Jesica menutup teleponnya dan segera berlari kearah Kenan yang sedang berada di ruang kerjanya. Dia membuka pintu cukup kencang membuat Kenan terkejut.
"Mas, Mas cepet susulin Kay ke Bandara. Dia ada penerbangan jam 11 mungkin sekarang belum berangkat."
"Kenapa sayang?ada apa?"
"Ran katanya mau lahiran."
"Hah?!!lahiran?"
"Marsha telepon aku barusan. Ayo cepet Mas.."
"Iya-iya. Kris gimana?"
"Bibi yang urus lagian masih ada Jay.."
"Ya udah Mas pergi ke bandara dulu. Hati-hati ya sayang." Kenan segera bergegas mencari kunci mobilnya. Dia melesat cepat menyusul anaknya berharap Kay belum pergi darisana.
"Bang.."
"Iya mom.."
"Jagain Kris bentar ya sama bibi."
"Mommy mau kemana?"
"Ran mau lahiran sayang. Mommy mau liat dulu ya. Teleponin kakak ya bang, kasih tahu kakak Ran masuk masuk rumah sakit Bunda."
"Iya mom." Jay menurut. Jesica juga segera mencari kunci mobilnya. Kali ini dia menyetir sendiri. Dia pergi menuju rumah sakit yang disebutkan Marsha tadi. Dalam benaknya sedikit aneh karena Kiran akan melahirkan padahal masih ada waktu 1 bulan lagi. Jesica berusaha berpikir positif dan berdoa bahwa semua akan baik-baik saja. Tak butuh waktu lama Jesica sampai dirumah sakit. Disana sudah ada Arbi dan kedua temannya sementara Marsha belum kelihatan.
"Gimana keadaanya?"
"Masih diperiksa ka. Ini temen-temennya yang tadi bantuin."
"Ran tadi kontraksi?atau gimana?"
"Perutnya sakit tante, pas diperjalanan dia cerita udah dari subuh dia ngerasa sakit gitu."
"Ya Allah.." Jesica semakin dibuat khawatir dengan cerita Wina.
"Kayanya Ran pendarahan, aku juga ga ngerti sih Tante, om, tadi di mobil awalnya kaya ada air gitu terus lama-lama warnanya berubah jadi merah." Wina membuat Arbi terkejut. Ada apa dengan anaknya.

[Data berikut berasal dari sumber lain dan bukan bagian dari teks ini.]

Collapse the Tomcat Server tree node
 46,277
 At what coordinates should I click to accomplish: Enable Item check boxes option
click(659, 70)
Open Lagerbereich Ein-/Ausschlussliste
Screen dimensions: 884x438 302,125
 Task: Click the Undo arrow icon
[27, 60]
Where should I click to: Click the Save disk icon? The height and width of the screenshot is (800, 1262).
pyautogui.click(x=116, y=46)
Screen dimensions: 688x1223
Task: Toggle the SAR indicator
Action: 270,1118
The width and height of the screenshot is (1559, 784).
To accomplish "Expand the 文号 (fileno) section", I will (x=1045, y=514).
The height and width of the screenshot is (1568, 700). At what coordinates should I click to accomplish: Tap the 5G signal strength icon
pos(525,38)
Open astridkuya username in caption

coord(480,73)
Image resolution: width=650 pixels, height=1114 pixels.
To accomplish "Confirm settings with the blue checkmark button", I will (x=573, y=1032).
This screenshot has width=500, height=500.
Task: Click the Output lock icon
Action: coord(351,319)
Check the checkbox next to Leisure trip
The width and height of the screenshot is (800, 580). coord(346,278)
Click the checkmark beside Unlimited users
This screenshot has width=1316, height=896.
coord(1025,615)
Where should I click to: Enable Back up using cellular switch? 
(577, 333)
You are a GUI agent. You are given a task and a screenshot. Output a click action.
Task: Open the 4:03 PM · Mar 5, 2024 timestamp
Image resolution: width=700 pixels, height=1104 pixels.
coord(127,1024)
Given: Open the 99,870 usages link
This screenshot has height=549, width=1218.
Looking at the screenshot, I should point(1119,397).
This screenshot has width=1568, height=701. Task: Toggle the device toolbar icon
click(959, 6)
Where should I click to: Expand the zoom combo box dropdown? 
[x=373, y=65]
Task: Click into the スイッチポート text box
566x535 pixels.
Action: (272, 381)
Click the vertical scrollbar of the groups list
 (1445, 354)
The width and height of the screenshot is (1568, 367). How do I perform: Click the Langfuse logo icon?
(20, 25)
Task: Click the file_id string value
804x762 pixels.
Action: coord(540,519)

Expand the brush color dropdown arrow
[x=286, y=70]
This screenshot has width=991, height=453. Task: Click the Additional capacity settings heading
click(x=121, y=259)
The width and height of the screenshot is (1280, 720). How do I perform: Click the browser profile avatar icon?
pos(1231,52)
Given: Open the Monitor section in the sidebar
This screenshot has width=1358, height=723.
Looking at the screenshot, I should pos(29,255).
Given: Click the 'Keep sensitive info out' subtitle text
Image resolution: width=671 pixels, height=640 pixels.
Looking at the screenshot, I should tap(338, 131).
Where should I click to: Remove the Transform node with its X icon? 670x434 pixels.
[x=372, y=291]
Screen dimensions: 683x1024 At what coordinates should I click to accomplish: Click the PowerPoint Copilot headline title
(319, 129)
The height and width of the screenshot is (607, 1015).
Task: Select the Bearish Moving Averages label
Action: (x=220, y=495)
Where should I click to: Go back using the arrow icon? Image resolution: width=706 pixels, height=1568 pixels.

"Apa dia sempet jatuh di kantor?"
"Engga om. Sebelum kejadian Ran ada ngobrol sama saya. Kita ngobrol biasa aja. Dia cerita soal keputusannya resign setelah itu tiba-tiba dia ngerasa sakit om.." Baskara menceritakan kejadian pertama sebelum Kiran mengeluh sakit. Tidak lama dokter keluar dan menemui mereka.
"Jadi..dimana saya bisa bicara dengan suaminya?"
"Suaminya lagi diperjalanan dok, saya ayahnya ada apa dengan anak saya?"
"Mohon maaf pak janin yang ada didalam kandungan anak bapak sudah tidak ada pak, saya sudah tidak mendengar lagi detak jantung bayinya." Ucapan dokter jelas membuat Jesica dan Arbi bak disambar petir di siang bolong. Jesica lemas mendengarnya, seluruh kekuatannya seperti hilang begitu saja dengan segera Wina yang ada disana membantu Jesica menahan bobot berat badannya sendiri. Masih dalam suasana yang begitu mengejutkan Marsha datang.
"Kenapa ka?" Tanya Marsha pada Jesica yang kini mulai menangis. Apa ini nyata? Kiran kehilangan keduanya?.